World Gay News

How Leslie Jordan Made Being a Sissy OK For Gay Men Like Me – TODAY

At times, these attributes were the butt of the joke, but Jordan was always the one laughing last. Nothing proved this better than when he went toe-to-toe with Megan Mullally’s Karen Walker on “Will & Grace.” His character, Beverley Leslie, was a pompous closet-case who always knew how to expertly deliver a shady read or cut someone down to their ankles (possibly so you could actually make eye contact with him). Where Beverley began and Leslie stopped was a blur, and that role become one of the greatest of his career, even snagging him an Emmy in 2006.

I often say stars like Jordan have a Wikipedia page that reads like a CVS receipt and does his ever. Just his television roles rattle on forever: “Hearts Afire,” “Murphy Brown,” “Ally McBeal,” “Reba,” “Boston Public,” “Boston Legal,” “Nash Bridges,” “American Horror Story,” “Ugly Betty,” “Celebrity Big Brother,” “The Cool Kids” and “Call Me Kat” — which is currently in its third season on Fox. For film, he had memorable roles in “Sordid Lives” and “The Help,” and he’s performed his original plays and one-man shows on stages all over the world.

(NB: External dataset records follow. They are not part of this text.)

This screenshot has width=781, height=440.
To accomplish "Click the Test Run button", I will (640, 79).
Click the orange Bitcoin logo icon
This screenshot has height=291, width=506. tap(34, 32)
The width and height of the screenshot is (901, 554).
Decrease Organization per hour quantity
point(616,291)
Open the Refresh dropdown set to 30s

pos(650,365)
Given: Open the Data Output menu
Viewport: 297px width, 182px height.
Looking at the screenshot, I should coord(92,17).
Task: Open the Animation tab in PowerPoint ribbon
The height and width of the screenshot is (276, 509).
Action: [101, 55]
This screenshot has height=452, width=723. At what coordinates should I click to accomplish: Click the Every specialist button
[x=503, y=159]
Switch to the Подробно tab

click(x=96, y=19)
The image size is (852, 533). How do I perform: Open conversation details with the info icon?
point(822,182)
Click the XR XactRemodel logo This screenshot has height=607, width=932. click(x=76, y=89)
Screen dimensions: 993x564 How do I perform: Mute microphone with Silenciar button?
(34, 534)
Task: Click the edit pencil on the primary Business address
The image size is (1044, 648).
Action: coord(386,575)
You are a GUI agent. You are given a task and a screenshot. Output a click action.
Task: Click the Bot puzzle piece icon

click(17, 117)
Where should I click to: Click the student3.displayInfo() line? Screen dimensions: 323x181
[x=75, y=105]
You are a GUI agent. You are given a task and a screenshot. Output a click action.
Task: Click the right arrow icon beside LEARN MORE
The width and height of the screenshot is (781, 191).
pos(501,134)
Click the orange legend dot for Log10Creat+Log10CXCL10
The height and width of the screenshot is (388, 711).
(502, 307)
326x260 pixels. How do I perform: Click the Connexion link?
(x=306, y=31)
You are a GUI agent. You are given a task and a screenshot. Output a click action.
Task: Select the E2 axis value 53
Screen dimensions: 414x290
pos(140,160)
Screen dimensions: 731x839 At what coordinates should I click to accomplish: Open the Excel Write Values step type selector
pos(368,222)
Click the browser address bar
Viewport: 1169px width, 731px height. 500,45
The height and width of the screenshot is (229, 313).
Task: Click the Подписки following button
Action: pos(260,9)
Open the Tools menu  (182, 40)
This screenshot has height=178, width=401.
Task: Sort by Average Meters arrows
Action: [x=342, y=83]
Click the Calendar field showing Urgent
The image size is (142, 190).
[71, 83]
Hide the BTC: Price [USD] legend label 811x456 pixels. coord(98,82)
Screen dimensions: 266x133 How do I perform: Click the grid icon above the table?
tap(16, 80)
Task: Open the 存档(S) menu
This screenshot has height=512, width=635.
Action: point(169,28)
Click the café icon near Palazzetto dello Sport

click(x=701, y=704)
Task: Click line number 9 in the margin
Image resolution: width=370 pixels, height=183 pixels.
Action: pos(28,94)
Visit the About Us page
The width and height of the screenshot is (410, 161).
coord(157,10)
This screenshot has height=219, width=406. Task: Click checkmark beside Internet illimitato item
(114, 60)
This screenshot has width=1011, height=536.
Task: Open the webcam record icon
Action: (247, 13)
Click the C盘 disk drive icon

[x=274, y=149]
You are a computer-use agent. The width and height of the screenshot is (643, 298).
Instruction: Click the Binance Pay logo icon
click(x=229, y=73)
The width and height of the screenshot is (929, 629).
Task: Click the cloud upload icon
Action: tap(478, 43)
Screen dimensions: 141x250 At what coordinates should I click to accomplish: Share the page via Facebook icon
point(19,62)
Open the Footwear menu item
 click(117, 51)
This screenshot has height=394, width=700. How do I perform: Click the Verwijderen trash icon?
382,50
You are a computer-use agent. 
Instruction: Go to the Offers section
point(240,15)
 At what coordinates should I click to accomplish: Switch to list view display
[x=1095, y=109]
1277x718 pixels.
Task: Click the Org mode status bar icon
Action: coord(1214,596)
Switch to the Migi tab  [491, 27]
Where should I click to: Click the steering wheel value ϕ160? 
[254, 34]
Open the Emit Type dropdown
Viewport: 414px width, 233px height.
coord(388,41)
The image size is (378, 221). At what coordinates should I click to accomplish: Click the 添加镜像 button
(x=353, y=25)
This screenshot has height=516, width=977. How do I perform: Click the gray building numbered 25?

“Many gay rites-of-passage stories are echoed here: hostile small-town environment (Chattanooga, Tenn.); rigidly masculine father; humor as armor against bullies; unrequited loves; drug and alcohol dependency; internal homophobia; weakness for rough trade,” theater critic David Rooney wrote for the New York Times back in 2010. “But Mr. Jordan’s candor gives them a fresh spin.”

His fresh sageness on stage and off made him the gay elder many of us didn’t have at a time when queer representation was just taking off in pop culture. This could be because so many of Jordan’s generation was lost to AIDS. We may have had more grandfather figures like him to inspire us, and provide a blueprint on how to age when you love to twirl. But everyone — sissy, not-a-sissy, gay, straight, old, young, white or Black — can learn something from him. That stepping into whatever makes you unique no matter what it is isn’t weakness, it’s your power.

Maybe because he already had lived through one, Jordan helped us all find the silver lining in those early, dark days of the pandemic when there was nowhere to find one. Now it’s our turn to pay back the favor and find the silver lining in his tragic passing.

He did it his way. Yes, a very gay way. OK, a very, very, very, very fabulous, flamboyant and feather-boa kind of way, but it was always honest and it was always true.

So thank you, Leslie, for teaching me and so many others the power of individuality. You were there for your fellow hunker-downers when we needed you most. You made us feel seen and because of this, we will never forget you.